A Câmara dos Representantes votou na manhã de sábado, dia 27, para aprovar o pacote de ajuda pandêmica no valor de US $1,9 trilhão apresentado pelo presidente Joe Biden. Este é um grande passo para a aprovação de uma das prioridades legislativas do novo governo, já que as consequências devastadoras da disseminação da Covid-19 deixaram os norte-americanos com extrema necessidade de mais ajuda.

Dois democratas romperam as fileiras e votaram contra: Kurt Schrader, do Oregon, e Jared Golden, do Maine. O projeto de lei não foi aprovado com apoio bipartidário, pois nenhum republicano votou a favor.

Agora que o projeto foi aprovado na Câmara, ele irá para o Senado.

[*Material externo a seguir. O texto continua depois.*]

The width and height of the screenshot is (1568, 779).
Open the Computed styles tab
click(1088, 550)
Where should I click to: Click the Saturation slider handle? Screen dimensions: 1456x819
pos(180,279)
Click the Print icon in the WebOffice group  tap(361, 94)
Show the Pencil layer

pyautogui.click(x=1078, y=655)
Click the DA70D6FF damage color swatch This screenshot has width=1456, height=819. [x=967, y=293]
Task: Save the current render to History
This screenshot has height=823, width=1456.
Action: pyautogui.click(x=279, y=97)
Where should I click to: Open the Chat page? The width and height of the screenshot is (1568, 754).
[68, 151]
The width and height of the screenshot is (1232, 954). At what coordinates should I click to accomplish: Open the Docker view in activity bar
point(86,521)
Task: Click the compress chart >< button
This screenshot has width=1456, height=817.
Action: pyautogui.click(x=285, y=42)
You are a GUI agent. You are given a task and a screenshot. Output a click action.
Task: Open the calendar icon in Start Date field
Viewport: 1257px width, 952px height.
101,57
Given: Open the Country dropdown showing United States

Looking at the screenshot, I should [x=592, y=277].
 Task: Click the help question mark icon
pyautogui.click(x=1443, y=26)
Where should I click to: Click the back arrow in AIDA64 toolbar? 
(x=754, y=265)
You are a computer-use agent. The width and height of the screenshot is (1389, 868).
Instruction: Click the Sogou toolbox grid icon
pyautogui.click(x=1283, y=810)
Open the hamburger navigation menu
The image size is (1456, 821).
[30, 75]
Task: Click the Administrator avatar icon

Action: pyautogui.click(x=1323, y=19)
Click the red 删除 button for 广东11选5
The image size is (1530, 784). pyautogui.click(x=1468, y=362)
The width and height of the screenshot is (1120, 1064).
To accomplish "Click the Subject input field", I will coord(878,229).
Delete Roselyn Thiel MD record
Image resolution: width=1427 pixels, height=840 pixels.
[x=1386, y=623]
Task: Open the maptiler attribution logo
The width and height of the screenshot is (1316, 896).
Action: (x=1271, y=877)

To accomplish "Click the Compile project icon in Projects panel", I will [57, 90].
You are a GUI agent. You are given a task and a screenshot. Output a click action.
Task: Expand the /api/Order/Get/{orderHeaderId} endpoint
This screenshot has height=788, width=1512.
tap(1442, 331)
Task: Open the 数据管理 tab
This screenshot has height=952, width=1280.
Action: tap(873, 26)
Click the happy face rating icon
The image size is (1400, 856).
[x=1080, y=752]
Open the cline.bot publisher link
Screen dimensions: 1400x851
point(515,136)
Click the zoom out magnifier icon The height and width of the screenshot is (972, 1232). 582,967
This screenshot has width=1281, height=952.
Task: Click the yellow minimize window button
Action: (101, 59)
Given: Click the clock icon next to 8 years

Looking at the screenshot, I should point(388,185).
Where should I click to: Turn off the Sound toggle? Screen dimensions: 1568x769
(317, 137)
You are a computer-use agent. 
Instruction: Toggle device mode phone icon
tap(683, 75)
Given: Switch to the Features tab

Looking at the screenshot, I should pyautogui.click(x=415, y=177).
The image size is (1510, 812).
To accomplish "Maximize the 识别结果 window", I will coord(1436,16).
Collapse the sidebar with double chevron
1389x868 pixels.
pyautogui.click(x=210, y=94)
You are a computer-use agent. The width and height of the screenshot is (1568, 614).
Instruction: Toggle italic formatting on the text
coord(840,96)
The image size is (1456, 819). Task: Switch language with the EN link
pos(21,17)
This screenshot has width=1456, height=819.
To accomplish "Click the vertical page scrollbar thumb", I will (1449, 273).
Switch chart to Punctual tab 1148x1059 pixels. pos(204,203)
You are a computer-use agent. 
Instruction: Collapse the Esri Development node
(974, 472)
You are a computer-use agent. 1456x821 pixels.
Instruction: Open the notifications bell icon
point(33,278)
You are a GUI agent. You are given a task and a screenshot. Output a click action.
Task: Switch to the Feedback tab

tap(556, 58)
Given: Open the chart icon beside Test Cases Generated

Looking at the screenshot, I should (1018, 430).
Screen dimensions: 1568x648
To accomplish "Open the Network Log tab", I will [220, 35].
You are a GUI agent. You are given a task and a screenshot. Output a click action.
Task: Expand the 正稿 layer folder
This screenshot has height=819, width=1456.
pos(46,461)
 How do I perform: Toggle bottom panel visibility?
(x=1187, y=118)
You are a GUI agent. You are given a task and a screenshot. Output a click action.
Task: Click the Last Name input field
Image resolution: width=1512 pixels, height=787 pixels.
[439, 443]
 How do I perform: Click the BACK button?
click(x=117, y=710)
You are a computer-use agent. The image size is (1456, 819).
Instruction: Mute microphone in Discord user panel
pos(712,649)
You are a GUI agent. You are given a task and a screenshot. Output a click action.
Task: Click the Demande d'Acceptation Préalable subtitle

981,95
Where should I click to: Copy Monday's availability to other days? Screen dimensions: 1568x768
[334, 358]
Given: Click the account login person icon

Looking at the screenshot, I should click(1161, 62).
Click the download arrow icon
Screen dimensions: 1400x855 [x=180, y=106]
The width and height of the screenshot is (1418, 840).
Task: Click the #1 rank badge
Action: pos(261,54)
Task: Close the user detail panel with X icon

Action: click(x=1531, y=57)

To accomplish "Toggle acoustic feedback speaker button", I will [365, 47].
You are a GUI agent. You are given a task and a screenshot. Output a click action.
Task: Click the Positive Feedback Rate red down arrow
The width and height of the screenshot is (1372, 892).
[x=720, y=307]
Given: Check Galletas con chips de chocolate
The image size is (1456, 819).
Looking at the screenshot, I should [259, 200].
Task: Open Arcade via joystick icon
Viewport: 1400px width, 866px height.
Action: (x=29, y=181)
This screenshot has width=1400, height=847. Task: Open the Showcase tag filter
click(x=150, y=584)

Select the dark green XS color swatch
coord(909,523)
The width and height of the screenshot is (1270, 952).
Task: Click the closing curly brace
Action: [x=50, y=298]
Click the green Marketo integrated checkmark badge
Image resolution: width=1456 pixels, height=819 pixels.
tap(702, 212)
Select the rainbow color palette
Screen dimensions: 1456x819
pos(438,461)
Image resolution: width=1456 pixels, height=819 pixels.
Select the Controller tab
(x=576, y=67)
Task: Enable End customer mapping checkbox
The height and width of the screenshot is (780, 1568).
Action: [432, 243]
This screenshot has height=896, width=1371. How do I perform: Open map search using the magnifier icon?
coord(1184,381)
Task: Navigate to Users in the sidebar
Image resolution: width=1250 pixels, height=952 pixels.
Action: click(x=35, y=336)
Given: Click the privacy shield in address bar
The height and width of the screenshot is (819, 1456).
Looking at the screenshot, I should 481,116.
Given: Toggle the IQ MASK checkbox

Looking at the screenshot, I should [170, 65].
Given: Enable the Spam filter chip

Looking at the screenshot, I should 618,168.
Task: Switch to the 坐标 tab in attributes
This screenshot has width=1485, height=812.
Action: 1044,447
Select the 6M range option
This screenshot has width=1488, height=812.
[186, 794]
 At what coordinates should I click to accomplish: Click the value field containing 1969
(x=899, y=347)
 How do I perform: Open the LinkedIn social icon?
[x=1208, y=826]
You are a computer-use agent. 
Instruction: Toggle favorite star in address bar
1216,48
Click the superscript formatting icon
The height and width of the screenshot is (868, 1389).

Para complicar ainda mais o esforço, o Senado deve retirar uma cláusula da legislação que aumenta o salário mínimo federal. O projeto, então, teria que voltar à Câmara para uma votação separada antes que pudesse ser entregue ao presidente para ser sancionado. Em breves palavras, no sábado, Biden elogiou a Câmara por aprovar o projeto e pediu ao Senado que tome "medidas rápidas" para aprová-lo. “Se agirmos agora, de forma decisiva, rápida e ousada, podemos finalmente superar este vírus. Podemos finalmente colocar nossa economia em movimento novamente. O povo deste país tem sofrido demais por muito tempo”, disse ele, falando da Casa Branca. "Precisamos aliviar esse sofrimento”, continuou.

O pacote aprovado na Câmara também inclui ajuda direta para pequenas empresas, cheques no valor de US $ 1.400 diretos para norte-americanos que ganham menos de US $ 75.000 anuais, um aumento no crédito tributário infantil, financiamento direto para governos estaduais e locais, financiamento para escolas e mais dinheiro para distribuição de vacinas.

Mas os republicanos argumentaram que a legislação extrapola e serve como uma lista de desejos liberais de itens da agenda do presidente e reclamam que foram impedidos de participar do processo de elaboração das medidas. Os democratas rebatem e afirmam que estão dispostos a trabalhar com os republicanos, mas não vão diluir o plano e dizem que tem força para tomar medidas abrangentes para enfrentar a pandemia, agora que controlam o Congresso e a Casa Branca.